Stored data
- Opening Delimiter -

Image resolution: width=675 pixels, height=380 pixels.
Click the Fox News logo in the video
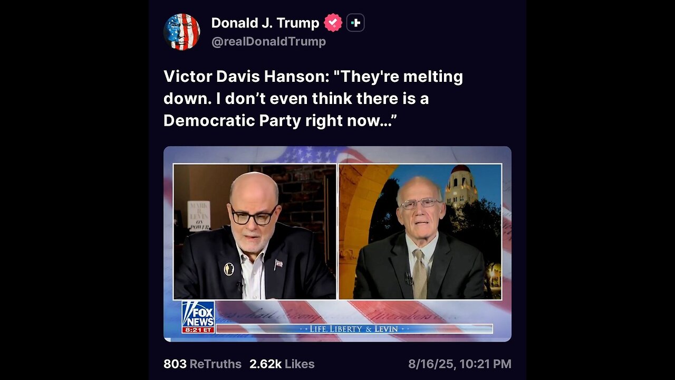(x=198, y=314)
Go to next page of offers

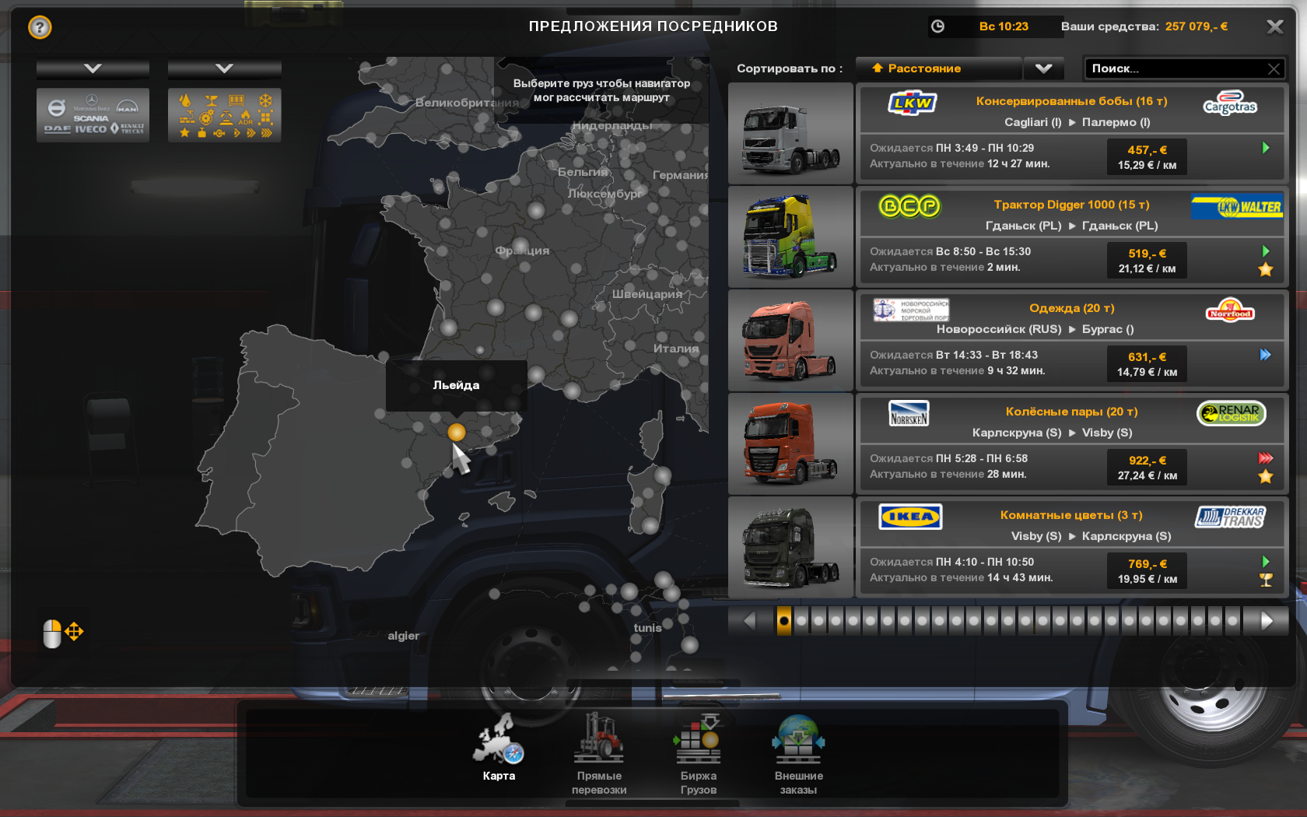pyautogui.click(x=1266, y=621)
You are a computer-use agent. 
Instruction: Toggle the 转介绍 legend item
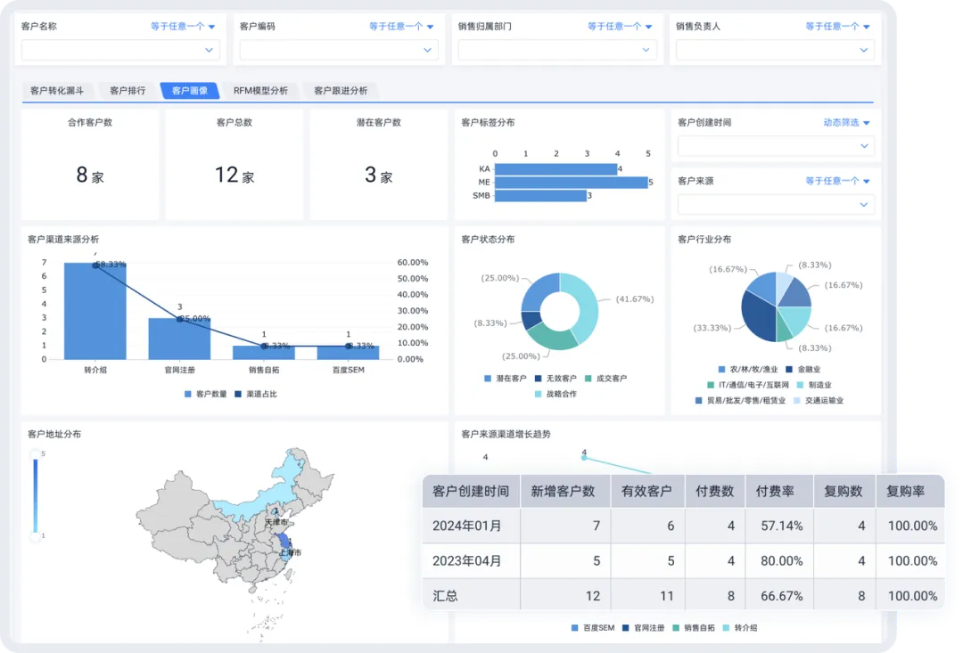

- Closing Delimiter -

▶ _EXERCISE DETAILS_: Word for word, output the lines from the line bearing "You are a computer-use agent." through the end of the records above, and only those, without the pictures.

▶ _ANSWER FOR THIS EXERCISE_:
You are a computer-use agent. 
Instruction: Toggle the 转介绍 legend item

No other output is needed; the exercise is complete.